Please find every line in the records below that contains the word "screenshot", and copy each of those lines.

# Records provided start

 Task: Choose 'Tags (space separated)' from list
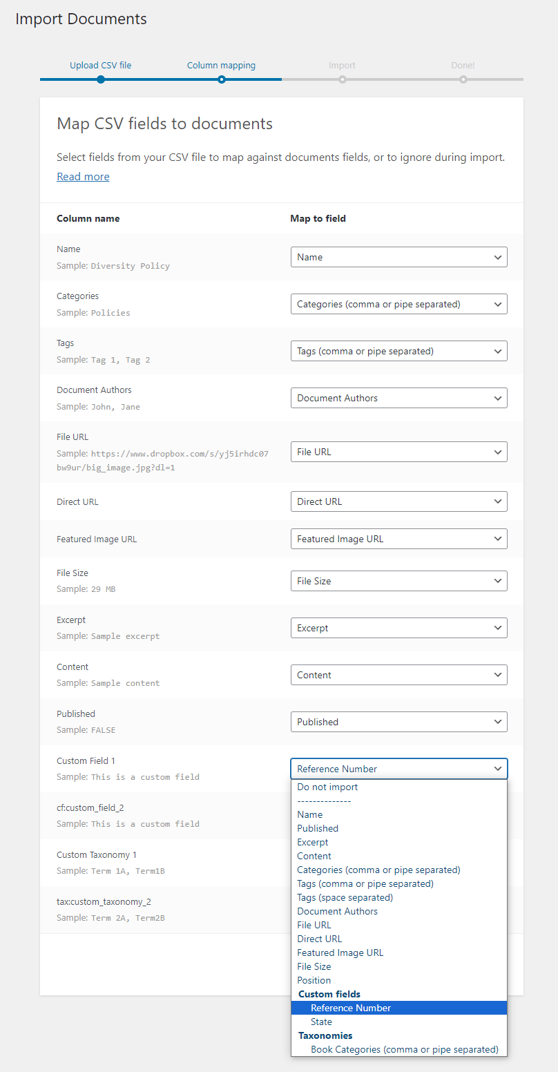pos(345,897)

# Records provided end
# Records provided start

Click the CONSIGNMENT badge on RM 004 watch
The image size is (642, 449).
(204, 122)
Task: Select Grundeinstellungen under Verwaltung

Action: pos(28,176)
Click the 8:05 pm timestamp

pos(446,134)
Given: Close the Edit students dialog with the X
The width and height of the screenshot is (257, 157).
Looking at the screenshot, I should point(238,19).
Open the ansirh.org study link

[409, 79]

# Records provided end
# Records provided start

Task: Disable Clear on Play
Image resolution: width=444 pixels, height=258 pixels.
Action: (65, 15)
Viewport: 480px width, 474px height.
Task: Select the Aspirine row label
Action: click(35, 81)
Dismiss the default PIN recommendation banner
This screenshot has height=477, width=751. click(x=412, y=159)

# Records provided end

__Solution to this problem__.
The width and height of the screenshot is (257, 157).
Looking at the screenshot, I should point(238,19).
This screenshot has height=477, width=751. click(x=412, y=159)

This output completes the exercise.